**What to do**
Among the entries below, extract exactly the lines that run from the one with "This screenshot has height=501, width=1328." through the one with "Task: Open Adware Cleaner hand icon", both ends included.

** Opening Records for this task block **

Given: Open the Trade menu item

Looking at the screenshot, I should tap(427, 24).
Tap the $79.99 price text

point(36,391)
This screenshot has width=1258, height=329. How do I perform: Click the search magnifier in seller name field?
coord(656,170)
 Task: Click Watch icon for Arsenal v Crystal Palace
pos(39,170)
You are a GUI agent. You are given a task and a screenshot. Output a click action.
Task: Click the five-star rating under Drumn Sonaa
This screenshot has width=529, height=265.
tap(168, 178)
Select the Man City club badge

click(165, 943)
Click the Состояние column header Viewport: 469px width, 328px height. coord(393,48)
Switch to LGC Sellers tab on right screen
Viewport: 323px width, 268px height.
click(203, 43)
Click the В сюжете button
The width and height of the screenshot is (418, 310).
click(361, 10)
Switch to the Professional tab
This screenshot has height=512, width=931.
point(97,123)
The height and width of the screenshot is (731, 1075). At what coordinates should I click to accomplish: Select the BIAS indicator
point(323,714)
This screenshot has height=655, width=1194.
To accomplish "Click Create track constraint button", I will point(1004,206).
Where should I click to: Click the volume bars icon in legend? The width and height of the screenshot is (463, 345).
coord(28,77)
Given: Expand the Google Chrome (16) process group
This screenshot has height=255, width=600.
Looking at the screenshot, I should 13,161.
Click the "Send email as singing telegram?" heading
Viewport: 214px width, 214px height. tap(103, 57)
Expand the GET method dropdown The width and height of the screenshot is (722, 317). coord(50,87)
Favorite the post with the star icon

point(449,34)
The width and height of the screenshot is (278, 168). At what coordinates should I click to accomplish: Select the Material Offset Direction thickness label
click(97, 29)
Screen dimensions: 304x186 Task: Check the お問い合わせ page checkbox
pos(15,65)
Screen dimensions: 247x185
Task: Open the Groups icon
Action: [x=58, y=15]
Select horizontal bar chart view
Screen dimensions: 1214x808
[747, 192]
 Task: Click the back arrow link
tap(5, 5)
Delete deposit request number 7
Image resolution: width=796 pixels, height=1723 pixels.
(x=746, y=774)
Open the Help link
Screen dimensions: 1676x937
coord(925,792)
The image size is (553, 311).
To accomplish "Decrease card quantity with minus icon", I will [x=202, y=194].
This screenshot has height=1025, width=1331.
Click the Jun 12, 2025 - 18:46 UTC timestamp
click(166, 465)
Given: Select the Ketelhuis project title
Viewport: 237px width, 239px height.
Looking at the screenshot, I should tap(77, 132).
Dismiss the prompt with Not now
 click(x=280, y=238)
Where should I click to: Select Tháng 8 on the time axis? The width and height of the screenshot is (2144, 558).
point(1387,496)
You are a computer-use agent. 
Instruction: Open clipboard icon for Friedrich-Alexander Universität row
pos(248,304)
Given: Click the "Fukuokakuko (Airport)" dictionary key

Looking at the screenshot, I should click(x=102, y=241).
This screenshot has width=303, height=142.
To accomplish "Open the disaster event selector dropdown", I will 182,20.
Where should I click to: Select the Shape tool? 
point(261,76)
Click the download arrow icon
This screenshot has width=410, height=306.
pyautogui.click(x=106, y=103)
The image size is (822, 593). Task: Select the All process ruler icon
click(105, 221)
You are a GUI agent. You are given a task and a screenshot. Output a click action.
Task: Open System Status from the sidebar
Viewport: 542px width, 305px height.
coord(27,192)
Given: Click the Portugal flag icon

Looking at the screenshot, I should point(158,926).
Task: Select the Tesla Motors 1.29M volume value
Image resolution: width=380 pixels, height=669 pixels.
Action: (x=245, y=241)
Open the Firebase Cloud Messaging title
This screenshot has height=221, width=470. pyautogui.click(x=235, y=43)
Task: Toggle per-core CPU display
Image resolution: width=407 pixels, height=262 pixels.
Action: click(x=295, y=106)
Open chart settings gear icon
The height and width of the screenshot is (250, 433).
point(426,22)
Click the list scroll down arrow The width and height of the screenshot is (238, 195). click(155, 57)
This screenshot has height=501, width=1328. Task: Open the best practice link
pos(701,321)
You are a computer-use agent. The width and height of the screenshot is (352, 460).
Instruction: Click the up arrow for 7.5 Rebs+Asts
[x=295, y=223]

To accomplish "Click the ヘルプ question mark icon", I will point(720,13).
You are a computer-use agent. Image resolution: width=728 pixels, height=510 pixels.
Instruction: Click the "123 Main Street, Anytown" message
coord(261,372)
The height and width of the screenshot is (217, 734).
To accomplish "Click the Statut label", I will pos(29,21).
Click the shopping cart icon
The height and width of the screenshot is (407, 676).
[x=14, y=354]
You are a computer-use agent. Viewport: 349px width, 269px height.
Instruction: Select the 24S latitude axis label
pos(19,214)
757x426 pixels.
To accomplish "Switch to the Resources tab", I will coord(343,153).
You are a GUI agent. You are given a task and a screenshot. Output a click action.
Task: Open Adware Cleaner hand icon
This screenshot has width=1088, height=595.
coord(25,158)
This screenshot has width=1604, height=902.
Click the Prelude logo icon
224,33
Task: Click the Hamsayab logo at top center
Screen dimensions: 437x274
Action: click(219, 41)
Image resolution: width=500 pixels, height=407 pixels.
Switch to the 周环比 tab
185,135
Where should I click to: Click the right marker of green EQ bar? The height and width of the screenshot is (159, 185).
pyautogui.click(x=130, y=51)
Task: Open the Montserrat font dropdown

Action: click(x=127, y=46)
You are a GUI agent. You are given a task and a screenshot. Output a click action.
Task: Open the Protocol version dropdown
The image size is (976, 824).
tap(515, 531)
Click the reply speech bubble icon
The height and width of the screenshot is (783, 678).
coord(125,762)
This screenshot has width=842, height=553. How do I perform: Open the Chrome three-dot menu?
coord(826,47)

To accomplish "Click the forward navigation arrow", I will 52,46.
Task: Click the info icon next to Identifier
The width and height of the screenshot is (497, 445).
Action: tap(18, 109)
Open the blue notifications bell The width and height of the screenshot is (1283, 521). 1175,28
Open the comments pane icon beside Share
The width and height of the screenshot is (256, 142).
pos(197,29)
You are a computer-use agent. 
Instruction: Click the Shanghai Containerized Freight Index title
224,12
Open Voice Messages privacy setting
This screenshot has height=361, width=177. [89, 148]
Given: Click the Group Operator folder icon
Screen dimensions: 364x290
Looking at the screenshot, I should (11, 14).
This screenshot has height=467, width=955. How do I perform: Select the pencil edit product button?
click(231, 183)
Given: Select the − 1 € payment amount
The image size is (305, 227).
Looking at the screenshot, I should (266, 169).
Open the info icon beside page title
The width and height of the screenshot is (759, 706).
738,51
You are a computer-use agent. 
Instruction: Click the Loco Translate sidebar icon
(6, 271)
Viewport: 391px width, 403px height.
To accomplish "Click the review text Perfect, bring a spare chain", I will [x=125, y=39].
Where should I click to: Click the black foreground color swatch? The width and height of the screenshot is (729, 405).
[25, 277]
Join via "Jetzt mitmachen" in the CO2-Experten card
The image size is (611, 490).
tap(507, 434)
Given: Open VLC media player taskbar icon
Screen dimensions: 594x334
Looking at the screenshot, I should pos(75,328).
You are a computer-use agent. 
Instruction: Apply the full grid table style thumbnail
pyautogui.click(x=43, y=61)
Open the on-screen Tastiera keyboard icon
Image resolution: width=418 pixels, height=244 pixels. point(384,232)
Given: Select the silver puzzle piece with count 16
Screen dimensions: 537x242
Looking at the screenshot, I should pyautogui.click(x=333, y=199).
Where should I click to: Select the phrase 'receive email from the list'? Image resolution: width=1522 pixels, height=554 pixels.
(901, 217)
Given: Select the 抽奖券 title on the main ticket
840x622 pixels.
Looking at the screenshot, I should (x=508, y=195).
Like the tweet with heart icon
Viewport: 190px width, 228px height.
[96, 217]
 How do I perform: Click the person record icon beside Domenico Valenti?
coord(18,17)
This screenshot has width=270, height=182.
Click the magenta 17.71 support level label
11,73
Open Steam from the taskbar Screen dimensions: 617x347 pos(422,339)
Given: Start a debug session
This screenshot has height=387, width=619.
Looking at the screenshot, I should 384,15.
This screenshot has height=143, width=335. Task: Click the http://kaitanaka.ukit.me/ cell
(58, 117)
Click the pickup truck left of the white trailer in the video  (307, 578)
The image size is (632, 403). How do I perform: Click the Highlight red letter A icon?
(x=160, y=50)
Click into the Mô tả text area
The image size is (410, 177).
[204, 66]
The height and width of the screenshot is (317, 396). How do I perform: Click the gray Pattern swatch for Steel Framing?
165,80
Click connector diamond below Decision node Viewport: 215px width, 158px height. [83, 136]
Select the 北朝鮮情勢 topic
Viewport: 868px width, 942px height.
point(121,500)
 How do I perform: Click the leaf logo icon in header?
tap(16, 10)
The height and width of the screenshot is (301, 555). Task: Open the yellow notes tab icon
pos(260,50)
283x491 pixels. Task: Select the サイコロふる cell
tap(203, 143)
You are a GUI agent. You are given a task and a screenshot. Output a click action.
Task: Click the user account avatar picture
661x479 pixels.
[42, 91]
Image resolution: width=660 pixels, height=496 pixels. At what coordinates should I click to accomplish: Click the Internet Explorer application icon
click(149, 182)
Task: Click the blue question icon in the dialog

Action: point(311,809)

** Closing Records for this task block **

**Task result**
This screenshot has height=501, width=1328. Task: Open the best practice link
pos(701,321)
You are a computer-use agent. The width and height of the screenshot is (352, 460).
Instruction: Click the up arrow for 7.5 Rebs+Asts
[x=295, y=223]

To accomplish "Click the ヘルプ question mark icon", I will point(720,13).
You are a computer-use agent. Image resolution: width=728 pixels, height=510 pixels.
Instruction: Click the "123 Main Street, Anytown" message
coord(261,372)
The height and width of the screenshot is (217, 734).
To accomplish "Click the Statut label", I will pos(29,21).
Click the shopping cart icon
The height and width of the screenshot is (407, 676).
[x=14, y=354]
You are a computer-use agent. Viewport: 349px width, 269px height.
Instruction: Select the 24S latitude axis label
pos(19,214)
757x426 pixels.
To accomplish "Switch to the Resources tab", I will coord(343,153).
You are a GUI agent. You are given a task and a screenshot. Output a click action.
Task: Open Adware Cleaner hand icon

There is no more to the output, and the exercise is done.